Sejarawan NU, KH Agus Sunyoto menegaskan, bahwa kaum santri merupakan representasi bangsa pribumi dari kalangan pesantren yang sangat berjasa membawa bangsa ini menegakkan kemerdekaan melalui Resolusi Jihad 22 Oktober yang dicetuskan oleh KH Hasyim Asy’ari, pendiri NU. Dia juga menerangkan, istilah santri memang asli dari Indonesia, berbeda dengan istilah siswa yang berasal dari Belanda.
Jika dirunut sejarahnya, kata Ketua PP Lesbumi NU ini, awalnya Indonesia dianggap negara boneka Jepang oleh Negara sekutu karena kemerdekaannya dinilai pemberian dari Nippon ini. Hal ini bisa dijelaskan, menjelang proklamasi kemerdekaan Indonesia, Soekarno dan Hatta menyambangi Jepang untuk bertemu dengan Kaisar.
“Rapat besar di Lapangan Ikada juga dijaga ketat oleh tentara Jepang. Belum lagi naskah teks Proklamasi yang diketik oleh orang berkebangsaan Jepang, Laksamana Meida,” terang Agus beberapa waktu lalu.

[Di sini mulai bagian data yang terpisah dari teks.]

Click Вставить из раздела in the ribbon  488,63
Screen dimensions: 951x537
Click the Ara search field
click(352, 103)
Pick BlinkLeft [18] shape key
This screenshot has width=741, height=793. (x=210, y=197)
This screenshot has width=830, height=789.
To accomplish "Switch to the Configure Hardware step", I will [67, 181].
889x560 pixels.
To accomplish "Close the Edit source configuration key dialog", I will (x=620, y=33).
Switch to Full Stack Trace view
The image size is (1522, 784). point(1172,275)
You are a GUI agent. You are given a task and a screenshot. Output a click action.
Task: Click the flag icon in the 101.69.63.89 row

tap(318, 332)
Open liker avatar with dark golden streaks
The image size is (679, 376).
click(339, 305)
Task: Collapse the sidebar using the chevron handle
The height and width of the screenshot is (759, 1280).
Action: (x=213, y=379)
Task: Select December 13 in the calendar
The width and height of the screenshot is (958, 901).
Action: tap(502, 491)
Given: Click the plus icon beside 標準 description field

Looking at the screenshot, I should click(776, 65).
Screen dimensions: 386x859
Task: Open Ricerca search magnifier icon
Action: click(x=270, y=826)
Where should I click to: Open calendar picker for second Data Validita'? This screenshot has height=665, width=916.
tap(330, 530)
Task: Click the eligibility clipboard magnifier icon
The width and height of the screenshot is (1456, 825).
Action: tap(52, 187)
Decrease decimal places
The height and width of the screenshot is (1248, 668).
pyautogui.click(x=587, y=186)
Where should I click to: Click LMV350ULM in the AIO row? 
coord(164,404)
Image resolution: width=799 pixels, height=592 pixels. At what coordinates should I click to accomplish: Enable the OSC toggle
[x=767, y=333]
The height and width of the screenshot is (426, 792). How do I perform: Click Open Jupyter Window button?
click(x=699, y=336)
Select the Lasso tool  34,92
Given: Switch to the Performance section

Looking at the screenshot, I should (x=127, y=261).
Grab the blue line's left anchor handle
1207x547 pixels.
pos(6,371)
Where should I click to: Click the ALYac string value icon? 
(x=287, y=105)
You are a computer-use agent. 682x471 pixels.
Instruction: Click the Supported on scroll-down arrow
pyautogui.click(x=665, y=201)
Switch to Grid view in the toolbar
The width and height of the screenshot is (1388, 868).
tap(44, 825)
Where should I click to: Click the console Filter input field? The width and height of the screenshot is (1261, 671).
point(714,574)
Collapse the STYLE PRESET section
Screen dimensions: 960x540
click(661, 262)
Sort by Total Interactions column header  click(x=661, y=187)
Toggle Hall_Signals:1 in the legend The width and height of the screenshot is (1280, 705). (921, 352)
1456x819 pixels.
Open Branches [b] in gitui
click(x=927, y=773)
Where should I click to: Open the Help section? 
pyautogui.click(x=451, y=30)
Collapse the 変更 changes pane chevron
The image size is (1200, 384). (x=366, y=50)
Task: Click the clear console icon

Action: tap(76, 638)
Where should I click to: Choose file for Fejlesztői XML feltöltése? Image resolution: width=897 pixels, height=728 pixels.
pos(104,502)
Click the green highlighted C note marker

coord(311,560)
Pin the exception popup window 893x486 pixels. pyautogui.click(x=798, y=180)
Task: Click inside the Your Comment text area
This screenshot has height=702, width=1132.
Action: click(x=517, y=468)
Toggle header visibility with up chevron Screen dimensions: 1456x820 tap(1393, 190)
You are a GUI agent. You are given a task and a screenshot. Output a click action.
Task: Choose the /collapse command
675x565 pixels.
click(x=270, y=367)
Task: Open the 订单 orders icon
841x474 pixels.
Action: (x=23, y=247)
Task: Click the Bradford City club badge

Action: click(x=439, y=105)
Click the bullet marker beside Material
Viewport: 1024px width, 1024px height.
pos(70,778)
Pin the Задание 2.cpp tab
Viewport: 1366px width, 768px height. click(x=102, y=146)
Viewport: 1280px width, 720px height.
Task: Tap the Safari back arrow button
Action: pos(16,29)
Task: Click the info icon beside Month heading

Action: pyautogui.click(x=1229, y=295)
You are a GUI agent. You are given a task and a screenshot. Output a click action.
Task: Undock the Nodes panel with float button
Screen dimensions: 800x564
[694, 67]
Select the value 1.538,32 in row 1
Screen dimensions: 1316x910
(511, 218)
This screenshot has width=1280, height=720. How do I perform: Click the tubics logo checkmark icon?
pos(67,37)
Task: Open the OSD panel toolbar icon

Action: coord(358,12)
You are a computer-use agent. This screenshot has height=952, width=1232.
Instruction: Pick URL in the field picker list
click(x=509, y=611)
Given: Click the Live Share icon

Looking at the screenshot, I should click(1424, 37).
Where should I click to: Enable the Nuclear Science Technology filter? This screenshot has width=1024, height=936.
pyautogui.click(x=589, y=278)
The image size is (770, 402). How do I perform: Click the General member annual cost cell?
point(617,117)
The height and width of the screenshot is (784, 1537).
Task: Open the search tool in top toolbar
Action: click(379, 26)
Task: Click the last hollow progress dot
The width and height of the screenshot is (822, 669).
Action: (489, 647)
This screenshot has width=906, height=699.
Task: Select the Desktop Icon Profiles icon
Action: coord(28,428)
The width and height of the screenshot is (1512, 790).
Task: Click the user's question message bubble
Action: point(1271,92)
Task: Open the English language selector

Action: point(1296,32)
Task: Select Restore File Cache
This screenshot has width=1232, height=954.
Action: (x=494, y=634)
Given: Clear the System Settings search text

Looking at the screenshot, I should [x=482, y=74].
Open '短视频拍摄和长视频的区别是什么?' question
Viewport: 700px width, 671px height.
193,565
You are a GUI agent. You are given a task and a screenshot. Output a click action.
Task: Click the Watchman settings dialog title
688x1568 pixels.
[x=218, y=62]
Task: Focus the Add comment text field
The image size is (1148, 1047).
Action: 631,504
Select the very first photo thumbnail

Setelah Jepang kalah perang dengan Tentara sekutu atau NICA, lanjutnya, mereka berusaha kembali menjajah Indonesia dalam agresi militer kedua. Agus menjelaskan, ternyata tentara NICA dikagetkan oleh perlawanan orang-orang pribumi dari kalangan santri.
“Dari sinilah mereka berpikir, bahwa kemerdekaan Indonesia bukan karena pemberian dari bangsa Jepang, melainkan betul-betul didukung oleh seluruh rakyat Indonesia,” jelas penulis buku Atlas Wali Songo ini.
Sebab itu, menurut Agus, penetapan Hari Santri Nasional bukan hanya sebagai agenda kepentingan kelompok tertentu, tetapi untuk kepentingan seluruh bangsa Indonesia yang ketika itu digerakkan oleh Resolusi Jihad, yakni fatwa jihad KH Hasyim Asy’ari yang menyatakan bahwa membela tanah air dari penjajah hukumnya fardlu’ain atau wajib bagi setiap individu.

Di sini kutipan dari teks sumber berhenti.